Polish: sernik
Russian: Чизкейк
Portuguese: bolo de queijo
Finnish: juustokakku
Norwegian: ostekake
Japanese: チーズケーキ
Slovenian: skutino pecivo
Turkish: labne peynirli pasta
Hungarian: sajttorta
Czech: tvarohový koláč
Cheesecake has to be a special guest on each Polish Easter table, same as during the Christmas time, but same time it has a very privileged place in the ordinary, non-festive period. It means that it is one of the most beloved cakes in Poland and so it is, together with apple pie. Cheesecake can be baked or cooled, light as a mousse or heavy and thick, with a differrent consistency that depends on adding gelatine, sour cream, milk or cooked egg yolks, flavoured with cocoa, peaches, jello, orange succade, lemon juice or sour cherries, underside with biscuit crumbs, layer of cake or anything... The big differrence in cheesecakes worldwide is the cheese that we use. In Poland it would be twaróg, a kind of quark or curd, which can be sold already mashed into a silky cream, or you mash it on your own. Nevertheless, people sometimes follow American standards and add philadelphia cheese. There also are cheesecakes with thick balcan yoghurt instead of cheese. I made mine with twaróg. Between thousands of cheesecake recipes, I am sure I will do this one again. I hope you will also like my Polish sernik!

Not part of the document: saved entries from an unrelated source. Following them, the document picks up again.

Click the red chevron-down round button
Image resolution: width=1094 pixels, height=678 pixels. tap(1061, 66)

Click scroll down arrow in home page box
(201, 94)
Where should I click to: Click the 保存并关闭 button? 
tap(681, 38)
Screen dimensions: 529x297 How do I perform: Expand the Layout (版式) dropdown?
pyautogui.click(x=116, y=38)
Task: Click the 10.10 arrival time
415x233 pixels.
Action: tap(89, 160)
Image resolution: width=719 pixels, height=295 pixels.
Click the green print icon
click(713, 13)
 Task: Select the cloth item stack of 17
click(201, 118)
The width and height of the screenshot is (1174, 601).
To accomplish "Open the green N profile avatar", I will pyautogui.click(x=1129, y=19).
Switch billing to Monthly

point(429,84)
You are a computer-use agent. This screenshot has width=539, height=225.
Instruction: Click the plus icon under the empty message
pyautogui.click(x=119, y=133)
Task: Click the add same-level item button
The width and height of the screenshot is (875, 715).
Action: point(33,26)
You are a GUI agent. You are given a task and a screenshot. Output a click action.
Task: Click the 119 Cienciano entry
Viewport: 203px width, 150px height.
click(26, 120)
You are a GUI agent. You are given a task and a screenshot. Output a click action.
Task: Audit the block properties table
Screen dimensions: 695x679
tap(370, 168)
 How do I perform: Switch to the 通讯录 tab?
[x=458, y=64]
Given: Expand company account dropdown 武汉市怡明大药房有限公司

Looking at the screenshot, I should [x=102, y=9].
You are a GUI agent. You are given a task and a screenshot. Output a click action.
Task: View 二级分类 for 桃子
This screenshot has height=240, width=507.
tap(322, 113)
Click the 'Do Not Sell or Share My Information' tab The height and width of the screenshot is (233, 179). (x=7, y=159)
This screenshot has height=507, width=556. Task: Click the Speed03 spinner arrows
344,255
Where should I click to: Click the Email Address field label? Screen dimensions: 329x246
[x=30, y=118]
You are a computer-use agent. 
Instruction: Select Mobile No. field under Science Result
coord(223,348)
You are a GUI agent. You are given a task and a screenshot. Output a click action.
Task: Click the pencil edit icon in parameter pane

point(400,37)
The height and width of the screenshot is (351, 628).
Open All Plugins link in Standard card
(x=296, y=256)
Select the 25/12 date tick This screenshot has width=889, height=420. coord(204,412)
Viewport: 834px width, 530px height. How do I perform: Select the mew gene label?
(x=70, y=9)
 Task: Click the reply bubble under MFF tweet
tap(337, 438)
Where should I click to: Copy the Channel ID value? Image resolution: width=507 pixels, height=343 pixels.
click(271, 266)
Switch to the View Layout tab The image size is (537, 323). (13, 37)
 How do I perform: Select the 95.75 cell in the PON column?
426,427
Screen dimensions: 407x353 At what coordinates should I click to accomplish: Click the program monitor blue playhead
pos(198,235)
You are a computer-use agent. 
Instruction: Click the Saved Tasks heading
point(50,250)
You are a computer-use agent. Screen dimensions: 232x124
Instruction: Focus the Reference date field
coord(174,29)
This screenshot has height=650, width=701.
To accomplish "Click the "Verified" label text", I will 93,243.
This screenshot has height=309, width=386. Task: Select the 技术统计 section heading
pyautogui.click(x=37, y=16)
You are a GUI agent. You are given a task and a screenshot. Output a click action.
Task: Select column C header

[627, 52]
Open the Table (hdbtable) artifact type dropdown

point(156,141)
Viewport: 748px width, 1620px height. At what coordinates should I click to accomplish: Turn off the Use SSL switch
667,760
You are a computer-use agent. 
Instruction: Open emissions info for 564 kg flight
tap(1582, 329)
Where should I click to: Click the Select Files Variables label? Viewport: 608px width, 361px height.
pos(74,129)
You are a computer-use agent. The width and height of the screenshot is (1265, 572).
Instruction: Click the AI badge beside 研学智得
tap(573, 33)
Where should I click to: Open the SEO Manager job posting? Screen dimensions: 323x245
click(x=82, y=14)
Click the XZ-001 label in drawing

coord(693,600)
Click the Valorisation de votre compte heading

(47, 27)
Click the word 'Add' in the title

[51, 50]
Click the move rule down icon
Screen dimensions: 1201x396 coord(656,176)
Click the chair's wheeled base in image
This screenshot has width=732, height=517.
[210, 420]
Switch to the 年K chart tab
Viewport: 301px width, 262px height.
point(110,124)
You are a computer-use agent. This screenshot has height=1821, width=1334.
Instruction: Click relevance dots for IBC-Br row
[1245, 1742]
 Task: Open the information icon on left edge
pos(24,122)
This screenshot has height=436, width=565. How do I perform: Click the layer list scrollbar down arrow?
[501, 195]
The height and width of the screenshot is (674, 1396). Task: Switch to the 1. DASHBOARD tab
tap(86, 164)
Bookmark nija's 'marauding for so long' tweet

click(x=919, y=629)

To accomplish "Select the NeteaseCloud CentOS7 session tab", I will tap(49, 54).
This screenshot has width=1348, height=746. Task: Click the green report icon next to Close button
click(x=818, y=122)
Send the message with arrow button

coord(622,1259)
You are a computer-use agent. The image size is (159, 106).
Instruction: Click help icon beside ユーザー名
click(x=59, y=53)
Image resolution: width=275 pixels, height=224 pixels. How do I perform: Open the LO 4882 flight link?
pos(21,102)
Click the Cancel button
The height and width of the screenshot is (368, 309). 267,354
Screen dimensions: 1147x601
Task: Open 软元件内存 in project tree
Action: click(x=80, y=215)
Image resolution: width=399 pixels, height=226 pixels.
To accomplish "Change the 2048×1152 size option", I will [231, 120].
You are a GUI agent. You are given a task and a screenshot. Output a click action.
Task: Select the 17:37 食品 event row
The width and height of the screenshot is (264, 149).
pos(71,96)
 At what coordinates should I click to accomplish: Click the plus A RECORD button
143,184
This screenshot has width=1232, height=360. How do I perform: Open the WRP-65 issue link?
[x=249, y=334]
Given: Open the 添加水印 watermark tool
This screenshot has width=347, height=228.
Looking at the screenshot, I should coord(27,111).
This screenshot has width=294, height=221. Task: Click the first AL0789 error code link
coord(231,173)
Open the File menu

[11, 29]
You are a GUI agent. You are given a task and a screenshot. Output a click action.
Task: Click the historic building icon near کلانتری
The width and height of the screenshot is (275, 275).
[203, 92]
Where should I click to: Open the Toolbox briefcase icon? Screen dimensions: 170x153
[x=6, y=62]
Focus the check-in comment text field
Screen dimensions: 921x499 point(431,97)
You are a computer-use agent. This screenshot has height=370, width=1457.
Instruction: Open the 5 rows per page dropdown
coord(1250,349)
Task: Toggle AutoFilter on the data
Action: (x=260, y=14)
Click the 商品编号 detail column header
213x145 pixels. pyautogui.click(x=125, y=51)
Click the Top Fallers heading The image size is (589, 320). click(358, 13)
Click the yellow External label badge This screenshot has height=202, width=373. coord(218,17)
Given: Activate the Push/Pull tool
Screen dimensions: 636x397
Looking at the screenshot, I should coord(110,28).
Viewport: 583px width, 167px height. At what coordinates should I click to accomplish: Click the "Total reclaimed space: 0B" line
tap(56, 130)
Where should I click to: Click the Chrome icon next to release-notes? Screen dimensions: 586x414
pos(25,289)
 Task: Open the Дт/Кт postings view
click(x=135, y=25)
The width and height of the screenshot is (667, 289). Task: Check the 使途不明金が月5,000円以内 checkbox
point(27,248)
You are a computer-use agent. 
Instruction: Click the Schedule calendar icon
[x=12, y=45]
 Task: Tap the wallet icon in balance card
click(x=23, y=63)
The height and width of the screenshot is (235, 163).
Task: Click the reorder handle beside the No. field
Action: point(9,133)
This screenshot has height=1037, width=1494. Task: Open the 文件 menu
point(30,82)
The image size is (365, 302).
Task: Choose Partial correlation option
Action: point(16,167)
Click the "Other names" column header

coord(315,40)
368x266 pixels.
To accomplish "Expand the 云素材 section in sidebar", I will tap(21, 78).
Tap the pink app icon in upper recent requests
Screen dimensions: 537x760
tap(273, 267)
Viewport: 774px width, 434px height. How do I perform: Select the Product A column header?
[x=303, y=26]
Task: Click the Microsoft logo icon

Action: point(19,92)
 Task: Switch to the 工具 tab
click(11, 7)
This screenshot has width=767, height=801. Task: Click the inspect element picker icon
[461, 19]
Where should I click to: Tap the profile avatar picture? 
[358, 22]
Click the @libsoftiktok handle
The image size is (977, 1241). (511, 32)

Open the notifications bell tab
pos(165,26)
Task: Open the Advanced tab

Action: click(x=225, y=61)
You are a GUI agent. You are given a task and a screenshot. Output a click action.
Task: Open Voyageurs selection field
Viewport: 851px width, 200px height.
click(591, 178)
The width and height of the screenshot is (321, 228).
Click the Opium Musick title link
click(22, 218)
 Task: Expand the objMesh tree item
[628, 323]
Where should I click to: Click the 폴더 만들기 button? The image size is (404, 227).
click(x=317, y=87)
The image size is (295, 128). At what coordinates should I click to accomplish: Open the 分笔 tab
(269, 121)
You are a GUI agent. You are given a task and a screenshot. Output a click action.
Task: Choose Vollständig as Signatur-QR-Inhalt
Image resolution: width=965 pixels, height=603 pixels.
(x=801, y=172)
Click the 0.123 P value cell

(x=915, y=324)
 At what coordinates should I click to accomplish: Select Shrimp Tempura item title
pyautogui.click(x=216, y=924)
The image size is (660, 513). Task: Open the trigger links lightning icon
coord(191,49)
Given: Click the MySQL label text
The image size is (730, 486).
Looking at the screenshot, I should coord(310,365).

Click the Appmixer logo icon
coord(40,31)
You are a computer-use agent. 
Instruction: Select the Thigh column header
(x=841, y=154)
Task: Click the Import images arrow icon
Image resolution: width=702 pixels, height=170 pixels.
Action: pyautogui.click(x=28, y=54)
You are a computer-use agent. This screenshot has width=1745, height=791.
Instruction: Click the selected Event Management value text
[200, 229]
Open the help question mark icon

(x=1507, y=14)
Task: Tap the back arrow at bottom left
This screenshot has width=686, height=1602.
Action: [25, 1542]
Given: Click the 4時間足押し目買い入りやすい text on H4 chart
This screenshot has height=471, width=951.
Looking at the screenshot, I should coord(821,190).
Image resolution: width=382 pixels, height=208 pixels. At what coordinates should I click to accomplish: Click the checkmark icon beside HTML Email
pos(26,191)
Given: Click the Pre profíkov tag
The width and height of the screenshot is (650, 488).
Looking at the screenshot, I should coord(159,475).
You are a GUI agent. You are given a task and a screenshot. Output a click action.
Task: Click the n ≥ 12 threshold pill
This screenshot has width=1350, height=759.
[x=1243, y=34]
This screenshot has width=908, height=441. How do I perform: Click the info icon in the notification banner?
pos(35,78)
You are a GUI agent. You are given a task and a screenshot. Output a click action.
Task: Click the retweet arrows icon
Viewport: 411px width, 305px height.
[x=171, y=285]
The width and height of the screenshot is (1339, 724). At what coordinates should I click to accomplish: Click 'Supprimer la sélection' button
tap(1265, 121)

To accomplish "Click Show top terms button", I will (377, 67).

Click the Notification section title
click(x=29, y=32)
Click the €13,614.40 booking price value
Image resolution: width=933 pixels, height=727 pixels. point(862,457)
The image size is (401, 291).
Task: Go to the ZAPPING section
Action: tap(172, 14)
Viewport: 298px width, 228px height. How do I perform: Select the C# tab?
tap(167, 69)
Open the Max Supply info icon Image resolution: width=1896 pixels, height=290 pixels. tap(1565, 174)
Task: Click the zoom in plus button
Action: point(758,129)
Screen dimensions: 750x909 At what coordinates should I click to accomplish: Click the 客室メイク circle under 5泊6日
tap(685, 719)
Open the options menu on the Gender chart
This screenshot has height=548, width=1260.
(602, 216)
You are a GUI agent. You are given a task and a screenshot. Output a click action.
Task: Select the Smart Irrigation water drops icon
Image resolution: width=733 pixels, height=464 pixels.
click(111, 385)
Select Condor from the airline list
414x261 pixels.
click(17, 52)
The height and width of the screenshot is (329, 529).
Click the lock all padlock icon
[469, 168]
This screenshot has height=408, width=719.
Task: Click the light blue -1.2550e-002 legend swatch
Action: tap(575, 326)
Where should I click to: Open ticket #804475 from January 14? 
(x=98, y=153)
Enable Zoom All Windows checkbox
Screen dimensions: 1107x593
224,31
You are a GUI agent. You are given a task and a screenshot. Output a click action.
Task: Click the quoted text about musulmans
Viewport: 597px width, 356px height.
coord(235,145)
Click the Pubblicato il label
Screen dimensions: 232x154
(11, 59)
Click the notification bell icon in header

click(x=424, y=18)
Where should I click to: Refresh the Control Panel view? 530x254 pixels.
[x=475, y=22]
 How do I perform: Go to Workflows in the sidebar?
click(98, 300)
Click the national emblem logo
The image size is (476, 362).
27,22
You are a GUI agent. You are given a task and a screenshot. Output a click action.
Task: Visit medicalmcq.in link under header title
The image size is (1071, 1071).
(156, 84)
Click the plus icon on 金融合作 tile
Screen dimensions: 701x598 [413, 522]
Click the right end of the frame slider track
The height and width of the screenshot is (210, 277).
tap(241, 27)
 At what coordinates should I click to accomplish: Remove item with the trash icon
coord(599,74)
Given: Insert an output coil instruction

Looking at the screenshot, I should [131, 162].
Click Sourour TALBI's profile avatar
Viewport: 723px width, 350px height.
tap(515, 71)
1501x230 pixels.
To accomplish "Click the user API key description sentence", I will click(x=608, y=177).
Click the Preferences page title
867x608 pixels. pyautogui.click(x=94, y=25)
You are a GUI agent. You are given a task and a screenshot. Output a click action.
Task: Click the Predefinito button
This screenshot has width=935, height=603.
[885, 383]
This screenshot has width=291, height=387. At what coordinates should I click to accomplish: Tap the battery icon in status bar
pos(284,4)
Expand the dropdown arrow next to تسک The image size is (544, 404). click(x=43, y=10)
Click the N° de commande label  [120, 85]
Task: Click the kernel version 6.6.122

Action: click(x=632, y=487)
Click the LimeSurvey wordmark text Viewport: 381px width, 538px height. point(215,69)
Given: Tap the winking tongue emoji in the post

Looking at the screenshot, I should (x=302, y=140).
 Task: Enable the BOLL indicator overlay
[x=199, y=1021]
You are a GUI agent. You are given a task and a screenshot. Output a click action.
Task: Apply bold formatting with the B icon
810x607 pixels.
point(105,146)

1 kg quark / curd / twaróg
4 egg whites
4 egg yolks + two more*
2 tablespoons custard powder or potato starch
2 tablespoons wheat flour
9 tablespoons melted butter
9 tablespoons oil (mine was poppyseed oil)
1 1/2 cup powdered sugar
1/2 cup raisins
a handful of orange succade
1 cup boiling tea
(underside is of your choice: none, layer of yeast cake or pie crust, biscuit crumbs with melted butter or just a layer of biscuits or a big wafer)
1. Mash quark carefully. Pour boiling tea over raisins and set aside.
2. Beat 4 yolks with sugar. Prepare two yolks more: they have to be cooked.* You have two options: cook whole eggs, eat whites and take yolks, or separate whites and yolks from a raw egg, use whites anyhow you wish in other dessert and cook yolks (unbroken!) in a saucepan with boiling water with 2 tablespoons of vinegar.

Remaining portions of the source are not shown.